While in college in 1950, Anderson first became interested in computers while taking programming courses for the Illiac I computer, which was under construction at the time. These courses were taught at Illinois by legendary computer scientist David Wheeler of Cambridge University. That same year Anderson married Lois Jean Kahl, whom he met in junior high school.
After leaving Illinois two years later, Anderson joined the MIT Lincoln Laboratory in Cambridge, Massachusetts. After a few years, he cofounded Digital Equipment Corporation (DEC) with Ken Olsen, who had been his first boss at Lincoln Labs.

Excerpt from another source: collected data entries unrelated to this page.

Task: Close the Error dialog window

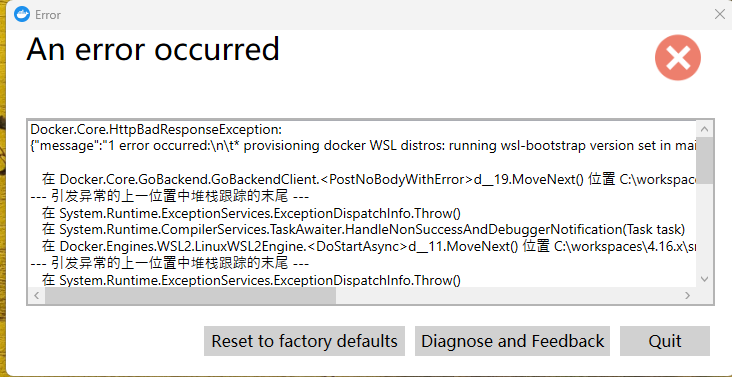Action: [x=719, y=14]
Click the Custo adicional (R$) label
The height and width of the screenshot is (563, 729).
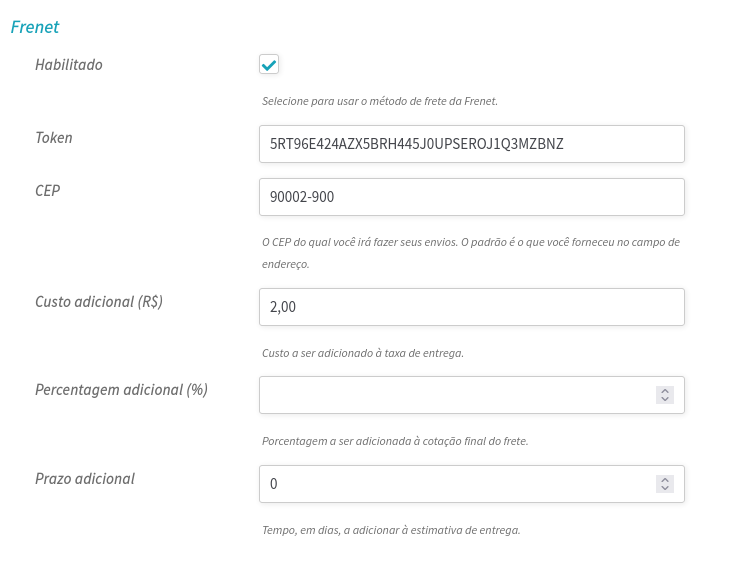click(x=98, y=301)
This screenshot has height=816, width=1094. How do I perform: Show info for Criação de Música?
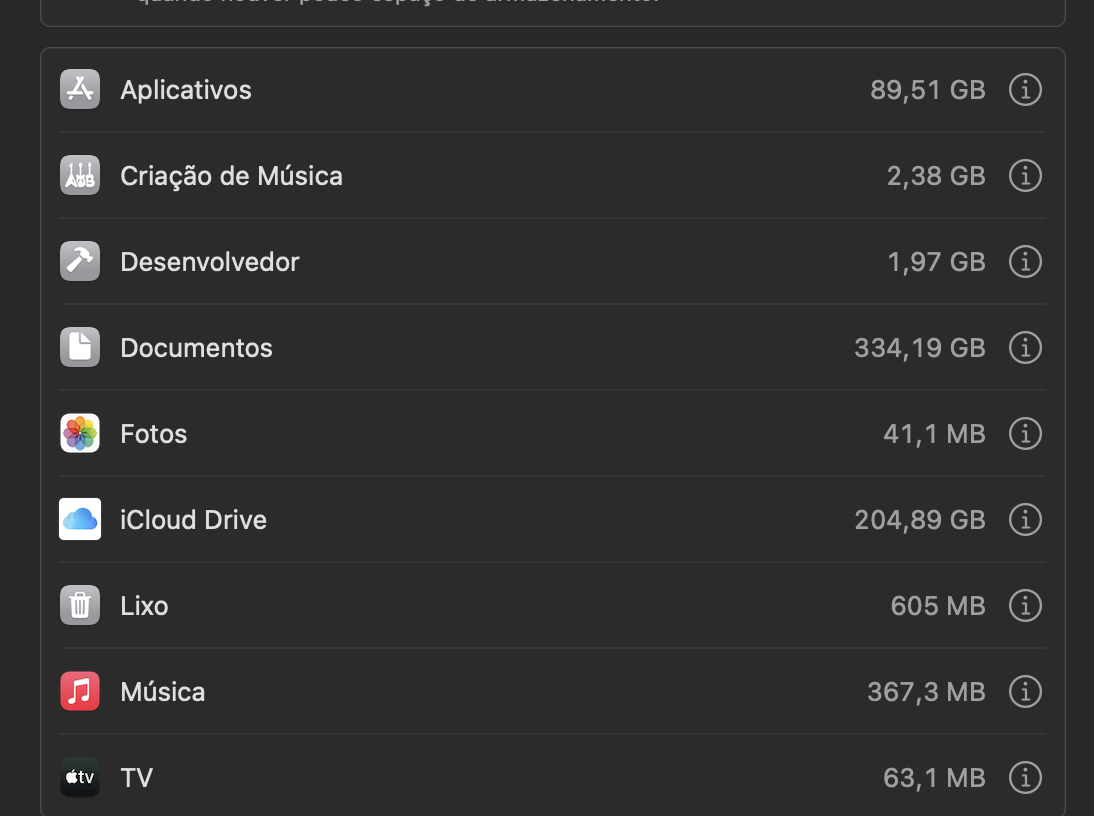[x=1025, y=176]
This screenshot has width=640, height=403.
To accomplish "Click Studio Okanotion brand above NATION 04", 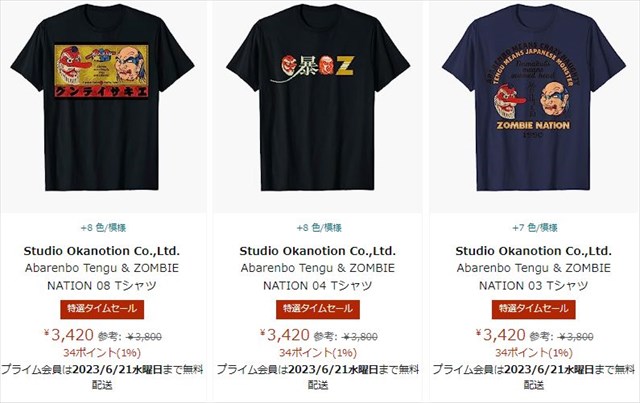I will (318, 251).
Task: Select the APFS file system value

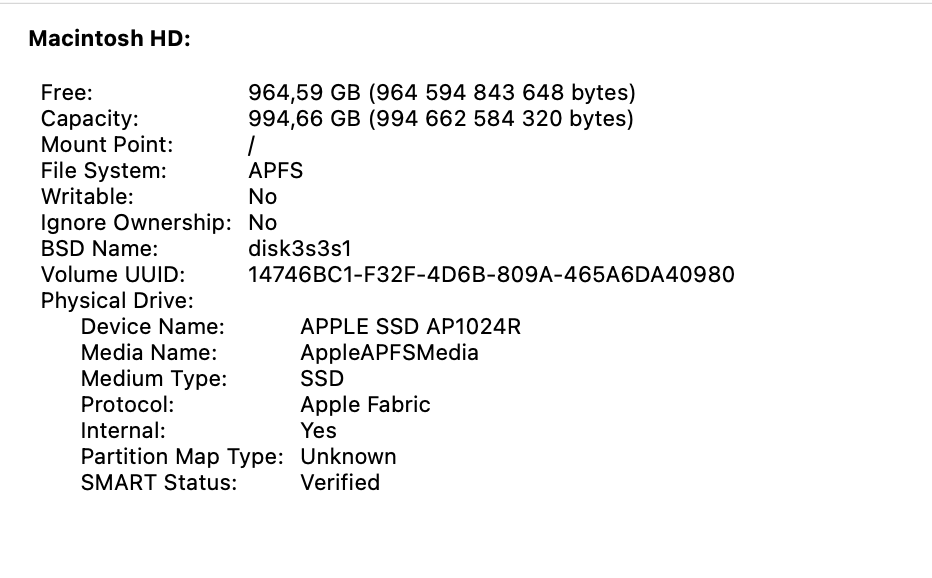Action: (x=275, y=171)
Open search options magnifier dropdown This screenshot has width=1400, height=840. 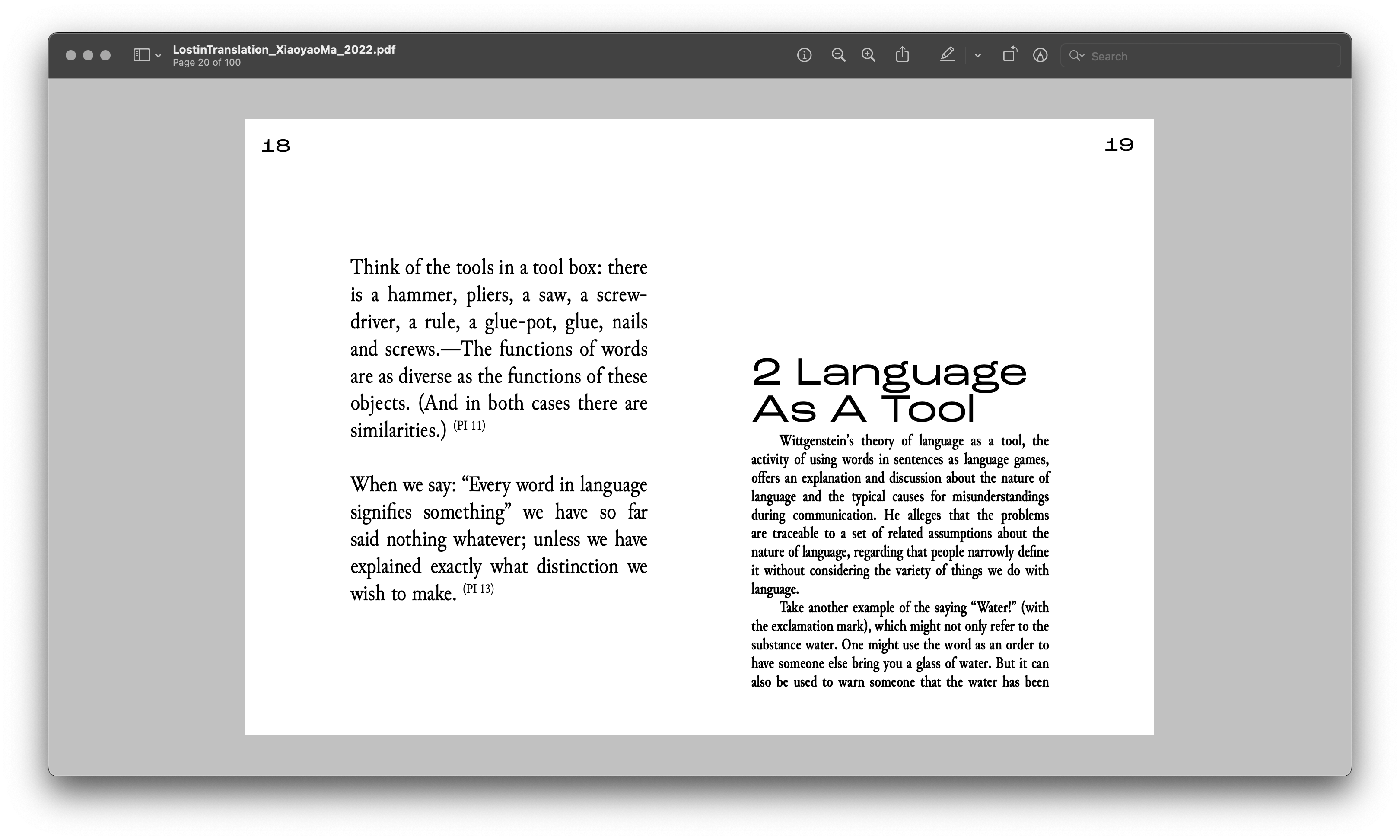(1076, 55)
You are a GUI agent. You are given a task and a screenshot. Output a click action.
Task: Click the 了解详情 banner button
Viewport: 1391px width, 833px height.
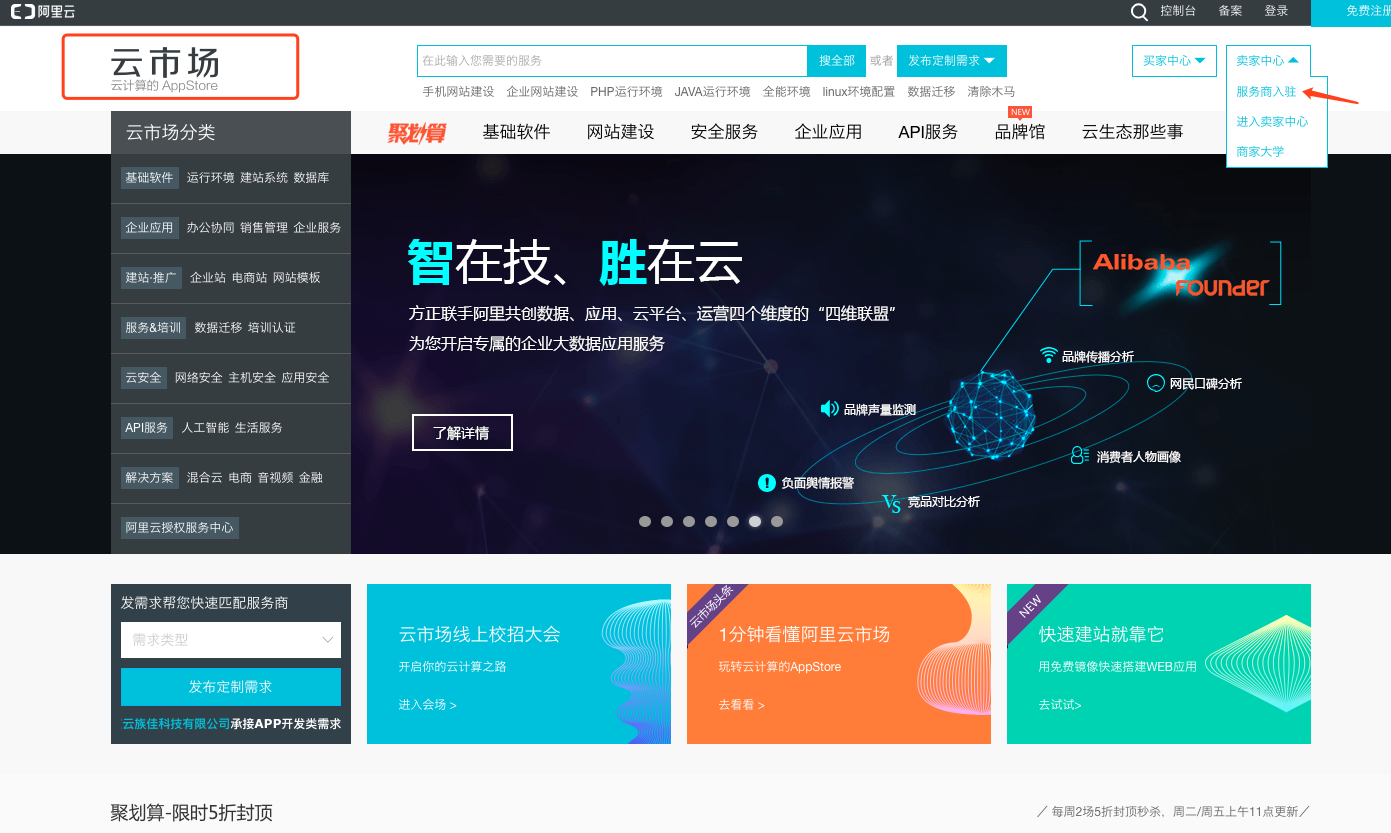pos(462,433)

Digital at its peak was the second largest computer company in the world.
Early on, Anderson was active in professional societies and was General Chairman of the Eastern Joint Computer Conference in 1966, the largest professional meeting and exhibition of computer technology at the time.
He served as Director of Technology for Time, Inc. and spearheaded their evaluation of the future of the printed word during the explosion of television, long before the internet existed.
With personal assets, he helped provide early stage financing for over 20 small technology companies. He was a trustee of Rensselaer Polytechnic Institute for 16 years and provided endowment funding for the Lois J. and Harlan E. Anderson Center for Innovation in Undergraduate Education there.
He was a member of the Board of Advisors of the College of Engineering at the University of Illinois where he provided endowment funding for the Lois J. and Harlan E. Anderson Laboratory for Global Education in Engineering. He was a trustee of the Boston Symphony Orchestra for 12 years. He showed an interest in the study of the World War II work at Bletchley Park in England where the German Enigma code was broken.
The Anderson’s children, Susan, Brian, and Gregory, oversee the Harlan E. and Lois J. Anderson Family Foundation.
Anderson held a BS (1951) and MS (1952) degrees in physics from the University of Illinois.